The watchdog upheld a single complaint about the TV campaign for Rimmel’s Scandaleyes Reloaded mascara, and called it misleading. The campaign initially aired last December, and Rimmel has confirmed it would comply with the ASA ruling and pull the ad.
The ad showed the mascara being applied to Delevingne’s lush eyelashes, which had been enhanced with individual lash inserts. A voiceover said: “Rimmel introduces Cara Delevingne for new Scandaleyes Reloaded mascara. Dangerously bold lashes. New max-density brush for clump free lashes. Extreme volume, extreme wear.”
The British model-actress was named the face of Rimmel last year and continues to serve as an ambassador. In a previous campaign, she appeared as a secret agent running around London in a shoot photographed by Sølve Sundsbø and directed by Anthony Mandler.
The watchdog acted on a complaint from a member of the public who said the ad was exaggerated compared with the product’s performance.
Rimmel said that while it regretted the ASA’s decision, it would comply with the ruling and not air the TV commercial again in its current form. It said it had worked closely with the ASA since the complaint was raised in December.
Rimmel’s parent, Coty UK Ltd., had argued that the ad provided an accurate representation of the product and its characteristics. The company had provided before and after pictures of Delevingne’s eyelashes to the ASA, along with post-production images.
The company insisted the TV commercial was in line with industry practice, and said it had used the lash inserts only to “fill in gaps and to create a uniform lash line.” The company also noted that during post-production some lashes had even been drawn on so as to stand out against Delevingne’s dark eyeshadow.

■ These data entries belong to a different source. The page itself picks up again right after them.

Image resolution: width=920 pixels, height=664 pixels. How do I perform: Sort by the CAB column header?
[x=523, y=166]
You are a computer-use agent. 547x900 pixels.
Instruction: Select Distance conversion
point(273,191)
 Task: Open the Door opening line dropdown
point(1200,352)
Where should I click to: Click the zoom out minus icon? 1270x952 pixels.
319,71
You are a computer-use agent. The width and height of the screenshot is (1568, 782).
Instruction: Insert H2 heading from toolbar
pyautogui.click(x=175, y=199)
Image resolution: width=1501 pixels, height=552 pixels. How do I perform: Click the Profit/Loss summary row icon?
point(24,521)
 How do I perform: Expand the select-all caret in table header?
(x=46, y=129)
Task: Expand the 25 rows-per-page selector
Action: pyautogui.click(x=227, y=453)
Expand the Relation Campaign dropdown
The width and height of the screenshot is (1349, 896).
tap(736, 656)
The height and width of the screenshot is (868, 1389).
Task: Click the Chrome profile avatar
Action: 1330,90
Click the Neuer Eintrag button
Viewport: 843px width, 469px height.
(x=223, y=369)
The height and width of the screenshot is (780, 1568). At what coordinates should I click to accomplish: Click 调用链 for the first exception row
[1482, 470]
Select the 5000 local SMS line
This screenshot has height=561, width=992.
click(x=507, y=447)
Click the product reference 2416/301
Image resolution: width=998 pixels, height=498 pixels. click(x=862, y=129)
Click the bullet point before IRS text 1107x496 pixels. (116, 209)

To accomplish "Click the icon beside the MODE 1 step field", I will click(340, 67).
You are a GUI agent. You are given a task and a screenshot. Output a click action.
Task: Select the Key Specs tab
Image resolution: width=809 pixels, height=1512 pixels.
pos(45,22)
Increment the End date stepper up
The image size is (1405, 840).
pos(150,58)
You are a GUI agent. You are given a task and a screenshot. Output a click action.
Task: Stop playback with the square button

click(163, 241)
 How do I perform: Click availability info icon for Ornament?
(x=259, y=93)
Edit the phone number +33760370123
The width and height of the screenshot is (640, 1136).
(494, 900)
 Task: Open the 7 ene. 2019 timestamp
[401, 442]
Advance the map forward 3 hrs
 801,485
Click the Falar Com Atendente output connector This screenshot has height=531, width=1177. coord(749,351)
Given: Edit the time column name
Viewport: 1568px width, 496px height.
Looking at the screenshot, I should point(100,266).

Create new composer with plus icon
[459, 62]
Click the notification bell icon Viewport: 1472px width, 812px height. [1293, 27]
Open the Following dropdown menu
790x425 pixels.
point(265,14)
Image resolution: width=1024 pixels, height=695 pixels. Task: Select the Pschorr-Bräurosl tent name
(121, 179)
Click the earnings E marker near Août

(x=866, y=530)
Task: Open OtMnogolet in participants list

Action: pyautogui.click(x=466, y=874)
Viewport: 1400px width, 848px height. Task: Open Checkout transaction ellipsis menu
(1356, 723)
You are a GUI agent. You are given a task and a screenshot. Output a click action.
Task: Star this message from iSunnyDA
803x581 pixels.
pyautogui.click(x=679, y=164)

Clearcast, the company responsible for clearing TV ads before they are aired in the UK, said both companies had “acted in accordance with the relevant guidelines on cosmetic production techniques and had not used lash inserts to mislead or exaggerate the effects of the mascara. Clearcast said Coty had not lengthened or thickened any lashes in post-production.
“We will reflect on this ruling and use it as a precedent for future clearances,” said a Clearcast spokesman.
The ruling noted that consumers “would expect to experience similar results to those shown in the ad,” given name of the product and the voiceover.
The ASA added: “We noted Coty’s assertion that the post-production techniques used were not intended to lengthen the model’s eyelashes. However, we considered that they did appear to be longer in the after photo. While it was not clear whether this was due to the lash inserts or the ‘re-drawing’ of some lashes in post-production, or both, we considered that the overall effect was longer lashes with more volume.”